Mr Maclean, who recently cooked for Prime Minister Theresa May at a Burns Supper in Downing Street, was appointed to his new role by the Scottish Government in December.

The role will involve him taking forward plans to make Scotland a “good food nation” and deliver a government commitment to promote locally sourced and produced food and drink.

Official figures show two thirds of Scots adults and more than a quarter of children are obese or overweight.

Mr Maclean insisted the answer was to teach children about the benefits of fresh produce from a young age.

He said: “There is definitely a passion for food in Scotland. We have the most amazing produce, but we still have the worst diet in Europe, so there’s something gone wrong in the middle.

“Our kids aren’t seeing our food first hand. We’ve lost the relationship with home cooking.

“Your parents probably didn’t cook, my parents’ generation didn’t cook. My grandparents, who were born in 1910, they were the last generation who were really cooking in the house every day, so it’s 100 years ago.

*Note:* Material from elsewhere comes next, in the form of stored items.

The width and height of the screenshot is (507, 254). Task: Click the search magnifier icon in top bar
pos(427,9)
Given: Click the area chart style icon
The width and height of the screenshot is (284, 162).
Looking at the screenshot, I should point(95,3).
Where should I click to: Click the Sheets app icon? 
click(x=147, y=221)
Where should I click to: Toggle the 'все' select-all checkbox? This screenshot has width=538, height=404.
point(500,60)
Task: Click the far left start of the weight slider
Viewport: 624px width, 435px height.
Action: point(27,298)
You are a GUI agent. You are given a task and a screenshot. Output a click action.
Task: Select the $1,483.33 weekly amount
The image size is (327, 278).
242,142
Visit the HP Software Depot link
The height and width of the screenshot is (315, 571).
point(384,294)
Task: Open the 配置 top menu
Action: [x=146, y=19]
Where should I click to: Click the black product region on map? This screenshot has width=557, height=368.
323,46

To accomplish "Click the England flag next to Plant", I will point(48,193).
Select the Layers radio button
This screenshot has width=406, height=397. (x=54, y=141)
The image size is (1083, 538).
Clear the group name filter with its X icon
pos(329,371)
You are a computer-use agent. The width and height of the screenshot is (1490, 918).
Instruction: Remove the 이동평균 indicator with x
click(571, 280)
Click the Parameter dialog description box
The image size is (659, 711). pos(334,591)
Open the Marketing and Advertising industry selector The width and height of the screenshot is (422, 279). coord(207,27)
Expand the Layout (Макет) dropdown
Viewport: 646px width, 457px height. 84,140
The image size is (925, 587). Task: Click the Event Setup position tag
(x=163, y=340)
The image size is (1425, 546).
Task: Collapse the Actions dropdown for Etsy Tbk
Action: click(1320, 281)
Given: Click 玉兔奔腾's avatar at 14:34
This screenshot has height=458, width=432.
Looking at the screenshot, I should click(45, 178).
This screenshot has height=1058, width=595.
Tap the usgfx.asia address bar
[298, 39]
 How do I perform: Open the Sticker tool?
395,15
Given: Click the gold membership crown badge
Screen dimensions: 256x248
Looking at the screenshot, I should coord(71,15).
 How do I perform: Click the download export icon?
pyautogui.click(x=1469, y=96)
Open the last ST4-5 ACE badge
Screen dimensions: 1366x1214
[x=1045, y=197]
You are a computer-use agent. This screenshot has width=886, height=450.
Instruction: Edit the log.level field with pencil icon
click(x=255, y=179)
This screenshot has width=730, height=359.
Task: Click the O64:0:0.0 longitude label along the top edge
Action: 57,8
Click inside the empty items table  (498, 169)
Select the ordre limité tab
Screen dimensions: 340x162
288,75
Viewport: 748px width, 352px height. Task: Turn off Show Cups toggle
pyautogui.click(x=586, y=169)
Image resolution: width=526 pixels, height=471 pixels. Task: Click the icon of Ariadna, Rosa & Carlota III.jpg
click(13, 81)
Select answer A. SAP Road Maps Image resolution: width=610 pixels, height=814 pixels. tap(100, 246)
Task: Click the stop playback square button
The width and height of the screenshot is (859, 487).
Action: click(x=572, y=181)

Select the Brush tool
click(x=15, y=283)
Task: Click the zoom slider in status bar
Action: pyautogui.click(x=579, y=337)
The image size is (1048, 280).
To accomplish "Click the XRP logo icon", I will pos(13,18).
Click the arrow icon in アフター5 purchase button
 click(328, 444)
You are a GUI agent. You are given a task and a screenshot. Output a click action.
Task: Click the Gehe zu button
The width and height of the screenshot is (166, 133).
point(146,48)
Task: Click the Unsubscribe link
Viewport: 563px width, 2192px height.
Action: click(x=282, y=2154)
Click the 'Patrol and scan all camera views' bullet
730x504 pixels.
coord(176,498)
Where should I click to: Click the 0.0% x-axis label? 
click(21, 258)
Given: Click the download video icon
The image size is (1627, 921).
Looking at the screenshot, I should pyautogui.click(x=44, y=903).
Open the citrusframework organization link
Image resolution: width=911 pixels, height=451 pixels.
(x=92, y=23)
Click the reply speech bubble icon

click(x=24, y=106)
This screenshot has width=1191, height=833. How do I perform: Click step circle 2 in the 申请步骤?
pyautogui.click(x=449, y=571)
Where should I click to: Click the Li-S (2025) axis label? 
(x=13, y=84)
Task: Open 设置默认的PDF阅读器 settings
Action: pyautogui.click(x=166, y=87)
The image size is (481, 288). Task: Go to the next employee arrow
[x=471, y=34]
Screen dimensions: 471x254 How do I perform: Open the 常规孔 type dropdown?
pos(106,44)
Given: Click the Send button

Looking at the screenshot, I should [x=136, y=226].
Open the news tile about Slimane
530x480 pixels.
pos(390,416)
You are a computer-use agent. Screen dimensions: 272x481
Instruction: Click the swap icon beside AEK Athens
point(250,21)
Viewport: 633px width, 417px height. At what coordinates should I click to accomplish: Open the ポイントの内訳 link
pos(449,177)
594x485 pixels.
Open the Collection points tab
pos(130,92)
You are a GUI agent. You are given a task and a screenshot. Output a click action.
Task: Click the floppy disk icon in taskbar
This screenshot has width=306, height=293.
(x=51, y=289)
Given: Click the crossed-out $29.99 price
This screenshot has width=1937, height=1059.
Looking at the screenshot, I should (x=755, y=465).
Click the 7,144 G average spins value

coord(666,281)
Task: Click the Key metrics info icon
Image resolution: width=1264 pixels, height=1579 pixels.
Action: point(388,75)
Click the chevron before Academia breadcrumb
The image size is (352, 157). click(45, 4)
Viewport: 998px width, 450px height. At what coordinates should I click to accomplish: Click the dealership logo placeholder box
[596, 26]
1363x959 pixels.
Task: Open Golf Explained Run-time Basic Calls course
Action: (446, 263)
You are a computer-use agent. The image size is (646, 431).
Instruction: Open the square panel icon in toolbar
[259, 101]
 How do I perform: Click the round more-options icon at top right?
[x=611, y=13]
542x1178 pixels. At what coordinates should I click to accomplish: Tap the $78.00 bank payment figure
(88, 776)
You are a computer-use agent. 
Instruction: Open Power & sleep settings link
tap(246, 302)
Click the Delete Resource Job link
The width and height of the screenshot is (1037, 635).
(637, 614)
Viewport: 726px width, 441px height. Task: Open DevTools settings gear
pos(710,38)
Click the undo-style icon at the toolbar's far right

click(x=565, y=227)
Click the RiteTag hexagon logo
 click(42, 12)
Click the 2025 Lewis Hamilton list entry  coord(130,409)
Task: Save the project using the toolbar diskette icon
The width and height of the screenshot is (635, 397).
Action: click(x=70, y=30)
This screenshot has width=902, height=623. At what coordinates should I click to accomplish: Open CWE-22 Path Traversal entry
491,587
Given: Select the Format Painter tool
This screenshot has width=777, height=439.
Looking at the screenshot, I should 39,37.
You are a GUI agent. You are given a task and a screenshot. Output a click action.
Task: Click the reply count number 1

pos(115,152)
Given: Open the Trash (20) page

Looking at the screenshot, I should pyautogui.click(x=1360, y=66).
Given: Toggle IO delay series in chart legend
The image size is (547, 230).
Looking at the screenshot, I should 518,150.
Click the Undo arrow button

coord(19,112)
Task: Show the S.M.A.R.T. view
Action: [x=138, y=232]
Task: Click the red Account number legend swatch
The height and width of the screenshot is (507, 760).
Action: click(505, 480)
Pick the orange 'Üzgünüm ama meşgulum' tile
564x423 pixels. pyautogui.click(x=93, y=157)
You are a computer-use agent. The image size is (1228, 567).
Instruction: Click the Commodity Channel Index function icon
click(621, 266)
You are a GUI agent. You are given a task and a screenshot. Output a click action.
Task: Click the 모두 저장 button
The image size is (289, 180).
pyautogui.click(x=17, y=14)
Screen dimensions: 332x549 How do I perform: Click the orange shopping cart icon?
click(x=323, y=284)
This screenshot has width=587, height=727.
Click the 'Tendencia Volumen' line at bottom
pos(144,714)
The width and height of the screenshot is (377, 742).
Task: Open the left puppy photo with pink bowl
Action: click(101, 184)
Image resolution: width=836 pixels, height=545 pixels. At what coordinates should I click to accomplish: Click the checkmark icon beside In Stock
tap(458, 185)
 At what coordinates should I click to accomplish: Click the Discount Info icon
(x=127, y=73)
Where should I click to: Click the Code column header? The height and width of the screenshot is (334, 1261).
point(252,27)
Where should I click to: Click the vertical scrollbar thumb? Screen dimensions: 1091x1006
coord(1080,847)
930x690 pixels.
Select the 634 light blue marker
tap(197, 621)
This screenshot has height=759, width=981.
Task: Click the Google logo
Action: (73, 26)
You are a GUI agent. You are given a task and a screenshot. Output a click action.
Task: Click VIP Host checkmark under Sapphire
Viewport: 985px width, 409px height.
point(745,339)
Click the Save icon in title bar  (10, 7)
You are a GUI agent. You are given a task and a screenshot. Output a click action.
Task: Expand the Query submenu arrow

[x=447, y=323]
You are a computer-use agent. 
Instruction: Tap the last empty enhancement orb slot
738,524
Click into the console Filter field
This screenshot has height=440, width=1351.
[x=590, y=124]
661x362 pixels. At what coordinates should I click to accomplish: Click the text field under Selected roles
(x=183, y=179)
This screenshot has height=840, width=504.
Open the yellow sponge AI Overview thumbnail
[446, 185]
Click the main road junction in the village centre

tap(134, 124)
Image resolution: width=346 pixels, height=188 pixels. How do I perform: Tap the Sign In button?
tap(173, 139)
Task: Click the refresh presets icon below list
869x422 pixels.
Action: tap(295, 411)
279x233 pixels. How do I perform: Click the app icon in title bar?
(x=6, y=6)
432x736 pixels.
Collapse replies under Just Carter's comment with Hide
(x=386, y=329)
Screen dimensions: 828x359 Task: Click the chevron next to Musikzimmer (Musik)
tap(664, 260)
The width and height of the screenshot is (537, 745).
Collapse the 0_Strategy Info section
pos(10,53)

“We’re talking one hundred years of change. I think we’ve lost that ability to pass down those skills, those basic, basic culinary skills to survive.

“Fundamentally, we need to get our kids educated in food. It shouldn’t be seen as a secondary subject.

“I think it’s as important as maths and physics. If you’re rubbish at physics, it doesn’t mean you die at 50 because you don’t know how to cook.

“People learning to cook, and I’m not talking about terrines or something like that, I’m talking about cooking a bit of chicken, being able to boil veg properly, things like that.

“It’s a long-term battle and we have to be starting with our five-year-olds. If they’re not seeing that food at home, they should be seeing it at school.

“There’s been a lot done on physical education and how important that is but fundamentally, if you have a kid running around for two hours a day and then they go and have a sausage supper for lunch, it doesn’t matter.

“Those two hours are gone. I think physical education and food education should be closer linked.”

In an interview with Holyrood magazine, Mr Maclean also dismissed suggestions parents who were working full-time jobs did not have enough time for home cooking.

He added: “I think they don’t have the skill, so they don’t have the time.

“I think a lot of people try a bit of cooking and they car crash. And we’re all creatures of habit. Everybody is cooking – or just heating up – six or seven things in a week and they go in a cycle ‘wee Johnny likes that’ or ‘my husband likes that’ and no one is prepared to take the risk and change.

“Even folk who cook are cooking the same things.

“If you’re an Italian, you mum is showing you how to cook. She’s showing you how to cook in an organised way, as well as flavour, seasoning, purchasing, everything. So, all those life skills are being passed down by parents.

“In Britain we’re not teaching our children to cook. We aren’t teaching those life skills because we aren’t doing it.”

Mr Maclean’s national chef role will also see him demonstrate ways of cooking fresh ingredients at events and via social media, as well as highlighting the benefits of good food on physical and mental wellbeing.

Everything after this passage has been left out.